__EXERCISE__.
Your task is to transcribe the entries exactly.

==*==

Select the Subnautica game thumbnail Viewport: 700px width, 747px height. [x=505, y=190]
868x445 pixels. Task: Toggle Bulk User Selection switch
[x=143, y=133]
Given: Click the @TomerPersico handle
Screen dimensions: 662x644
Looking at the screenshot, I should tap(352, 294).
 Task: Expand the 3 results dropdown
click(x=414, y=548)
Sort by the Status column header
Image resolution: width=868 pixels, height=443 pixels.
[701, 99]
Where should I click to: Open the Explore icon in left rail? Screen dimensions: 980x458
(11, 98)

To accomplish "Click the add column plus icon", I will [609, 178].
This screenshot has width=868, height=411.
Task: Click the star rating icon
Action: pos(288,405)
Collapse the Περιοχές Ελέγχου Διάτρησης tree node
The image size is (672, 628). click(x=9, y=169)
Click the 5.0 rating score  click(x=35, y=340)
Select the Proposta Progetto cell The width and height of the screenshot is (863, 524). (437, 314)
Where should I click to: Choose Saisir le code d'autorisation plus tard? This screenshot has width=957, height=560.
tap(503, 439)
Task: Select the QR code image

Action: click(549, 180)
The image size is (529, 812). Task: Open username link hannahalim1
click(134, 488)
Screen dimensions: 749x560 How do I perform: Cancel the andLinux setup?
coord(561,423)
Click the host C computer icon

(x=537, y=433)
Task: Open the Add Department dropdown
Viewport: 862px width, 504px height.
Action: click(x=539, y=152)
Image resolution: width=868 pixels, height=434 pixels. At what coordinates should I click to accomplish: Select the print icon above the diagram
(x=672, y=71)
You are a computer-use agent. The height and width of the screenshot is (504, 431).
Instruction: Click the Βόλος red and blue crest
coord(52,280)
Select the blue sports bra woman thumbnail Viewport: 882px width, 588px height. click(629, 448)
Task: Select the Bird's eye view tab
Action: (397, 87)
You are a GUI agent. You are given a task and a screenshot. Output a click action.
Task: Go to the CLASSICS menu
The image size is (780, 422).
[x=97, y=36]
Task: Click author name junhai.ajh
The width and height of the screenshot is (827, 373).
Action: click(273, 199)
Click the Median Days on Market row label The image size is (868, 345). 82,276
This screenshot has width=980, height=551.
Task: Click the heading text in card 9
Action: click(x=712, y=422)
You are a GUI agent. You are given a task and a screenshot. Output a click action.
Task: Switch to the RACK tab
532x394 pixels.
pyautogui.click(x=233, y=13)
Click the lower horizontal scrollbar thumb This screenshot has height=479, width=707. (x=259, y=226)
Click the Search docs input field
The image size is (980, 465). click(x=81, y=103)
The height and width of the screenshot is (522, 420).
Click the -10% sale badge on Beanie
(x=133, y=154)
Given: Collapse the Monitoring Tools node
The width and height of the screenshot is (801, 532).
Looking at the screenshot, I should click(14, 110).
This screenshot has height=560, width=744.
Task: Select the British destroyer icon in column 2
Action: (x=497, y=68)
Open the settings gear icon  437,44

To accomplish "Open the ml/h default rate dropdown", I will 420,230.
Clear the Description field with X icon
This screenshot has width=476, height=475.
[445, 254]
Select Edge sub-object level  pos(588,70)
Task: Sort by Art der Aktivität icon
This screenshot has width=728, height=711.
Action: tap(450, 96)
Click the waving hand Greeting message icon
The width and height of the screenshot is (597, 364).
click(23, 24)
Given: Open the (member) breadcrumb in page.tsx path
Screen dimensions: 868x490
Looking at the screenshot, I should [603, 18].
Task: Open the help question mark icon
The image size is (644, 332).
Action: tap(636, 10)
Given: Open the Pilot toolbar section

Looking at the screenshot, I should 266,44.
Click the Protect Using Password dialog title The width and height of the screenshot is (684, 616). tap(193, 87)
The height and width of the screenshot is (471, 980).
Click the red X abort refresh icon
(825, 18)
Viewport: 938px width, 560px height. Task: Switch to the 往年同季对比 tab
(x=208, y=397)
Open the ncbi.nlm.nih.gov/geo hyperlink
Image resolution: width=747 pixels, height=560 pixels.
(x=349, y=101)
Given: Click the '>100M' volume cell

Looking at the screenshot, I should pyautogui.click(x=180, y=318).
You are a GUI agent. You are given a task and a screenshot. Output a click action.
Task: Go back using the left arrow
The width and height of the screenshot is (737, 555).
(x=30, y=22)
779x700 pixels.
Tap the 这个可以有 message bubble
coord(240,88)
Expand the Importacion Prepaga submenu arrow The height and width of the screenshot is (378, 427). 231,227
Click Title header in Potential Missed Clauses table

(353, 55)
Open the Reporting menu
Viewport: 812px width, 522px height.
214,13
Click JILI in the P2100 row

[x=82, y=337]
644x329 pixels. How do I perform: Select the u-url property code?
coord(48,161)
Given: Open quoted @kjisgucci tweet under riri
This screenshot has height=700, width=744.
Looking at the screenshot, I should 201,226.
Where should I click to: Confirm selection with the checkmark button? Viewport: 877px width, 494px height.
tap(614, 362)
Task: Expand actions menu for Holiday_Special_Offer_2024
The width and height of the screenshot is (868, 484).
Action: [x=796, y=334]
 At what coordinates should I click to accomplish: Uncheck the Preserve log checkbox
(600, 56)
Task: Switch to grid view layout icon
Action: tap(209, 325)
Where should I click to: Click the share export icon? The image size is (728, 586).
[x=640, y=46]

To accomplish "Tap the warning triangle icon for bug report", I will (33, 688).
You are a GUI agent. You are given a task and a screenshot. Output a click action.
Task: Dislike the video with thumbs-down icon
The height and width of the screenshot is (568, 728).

==*==

__EXERCISE SOLUTION__.
Select the Subnautica game thumbnail Viewport: 700px width, 747px height. [x=505, y=190]
868x445 pixels. Task: Toggle Bulk User Selection switch
[x=143, y=133]
Given: Click the @TomerPersico handle
Screen dimensions: 662x644
Looking at the screenshot, I should tap(352, 294).
 Task: Expand the 3 results dropdown
click(x=414, y=548)
Sort by the Status column header
Image resolution: width=868 pixels, height=443 pixels.
[701, 99]
Where should I click to: Open the Explore icon in left rail? Screen dimensions: 980x458
(11, 98)

To accomplish "Click the add column plus icon", I will [609, 178].
This screenshot has width=868, height=411.
Task: Click the star rating icon
Action: pos(288,405)
Collapse the Περιοχές Ελέγχου Διάτρησης tree node
The image size is (672, 628). click(x=9, y=169)
Click the 5.0 rating score  click(x=35, y=340)
Select the Proposta Progetto cell The width and height of the screenshot is (863, 524). (437, 314)
Where should I click to: Choose Saisir le code d'autorisation plus tard? This screenshot has width=957, height=560.
tap(503, 439)
Task: Select the QR code image

Action: click(549, 180)
The image size is (529, 812). Task: Open username link hannahalim1
click(134, 488)
Screen dimensions: 749x560 How do I perform: Cancel the andLinux setup?
coord(561,423)
Click the host C computer icon

(x=537, y=433)
Task: Open the Add Department dropdown
Viewport: 862px width, 504px height.
Action: click(x=539, y=152)
Image resolution: width=868 pixels, height=434 pixels. At what coordinates should I click to accomplish: Select the print icon above the diagram
(x=672, y=71)
You are a computer-use agent. The height and width of the screenshot is (504, 431).
Instruction: Click the Βόλος red and blue crest
coord(52,280)
Select the blue sports bra woman thumbnail Viewport: 882px width, 588px height. click(629, 448)
Task: Select the Bird's eye view tab
Action: (397, 87)
You are a GUI agent. You are given a task and a screenshot. Output a click action.
Task: Go to the CLASSICS menu
The image size is (780, 422).
[x=97, y=36]
Task: Click author name junhai.ajh
The width and height of the screenshot is (827, 373).
Action: click(273, 199)
Click the Median Days on Market row label The image size is (868, 345). 82,276
This screenshot has width=980, height=551.
Task: Click the heading text in card 9
Action: click(x=712, y=422)
You are a GUI agent. You are given a task and a screenshot. Output a click action.
Task: Switch to the RACK tab
532x394 pixels.
pyautogui.click(x=233, y=13)
Click the lower horizontal scrollbar thumb This screenshot has height=479, width=707. (x=259, y=226)
Click the Search docs input field
The image size is (980, 465). click(x=81, y=103)
The height and width of the screenshot is (522, 420).
Click the -10% sale badge on Beanie
(x=133, y=154)
Given: Collapse the Monitoring Tools node
The width and height of the screenshot is (801, 532).
Looking at the screenshot, I should click(14, 110).
This screenshot has height=560, width=744.
Task: Select the British destroyer icon in column 2
Action: (x=497, y=68)
Open the settings gear icon  437,44

To accomplish "Open the ml/h default rate dropdown", I will 420,230.
Clear the Description field with X icon
This screenshot has width=476, height=475.
[445, 254]
Select Edge sub-object level  pos(588,70)
Task: Sort by Art der Aktivität icon
This screenshot has width=728, height=711.
Action: tap(450, 96)
Click the waving hand Greeting message icon
The width and height of the screenshot is (597, 364).
click(23, 24)
Given: Open the (member) breadcrumb in page.tsx path
Screen dimensions: 868x490
Looking at the screenshot, I should [603, 18].
Task: Open the help question mark icon
The image size is (644, 332).
Action: tap(636, 10)
Given: Open the Pilot toolbar section

Looking at the screenshot, I should 266,44.
Click the Protect Using Password dialog title The width and height of the screenshot is (684, 616). tap(193, 87)
The height and width of the screenshot is (471, 980).
Click the red X abort refresh icon
(825, 18)
Viewport: 938px width, 560px height. Task: Switch to the 往年同季对比 tab
(x=208, y=397)
Open the ncbi.nlm.nih.gov/geo hyperlink
Image resolution: width=747 pixels, height=560 pixels.
(x=349, y=101)
Given: Click the '>100M' volume cell

Looking at the screenshot, I should pyautogui.click(x=180, y=318).
You are a GUI agent. You are given a task and a screenshot. Output a click action.
Task: Go back using the left arrow
The width and height of the screenshot is (737, 555).
(x=30, y=22)
779x700 pixels.
Tap the 这个可以有 message bubble
coord(240,88)
Expand the Importacion Prepaga submenu arrow The height and width of the screenshot is (378, 427). 231,227
Click Title header in Potential Missed Clauses table

(353, 55)
Open the Reporting menu
Viewport: 812px width, 522px height.
214,13
Click JILI in the P2100 row

[x=82, y=337]
644x329 pixels. How do I perform: Select the u-url property code?
coord(48,161)
Given: Open quoted @kjisgucci tweet under riri
This screenshot has height=700, width=744.
Looking at the screenshot, I should 201,226.
Where should I click to: Confirm selection with the checkmark button? Viewport: 877px width, 494px height.
tap(614, 362)
Task: Expand actions menu for Holiday_Special_Offer_2024
The width and height of the screenshot is (868, 484).
Action: [x=796, y=334]
 At what coordinates should I click to accomplish: Uncheck the Preserve log checkbox
(600, 56)
Task: Switch to grid view layout icon
Action: tap(209, 325)
Where should I click to: Click the share export icon? The image size is (728, 586).
[x=640, y=46]

To accomplish "Tap the warning triangle icon for bug report", I will (33, 688).
You are a GUI agent. You are given a task and a screenshot. Output a click action.
Task: Dislike the video with thumbs-down icon
The height and width of the screenshot is (568, 728).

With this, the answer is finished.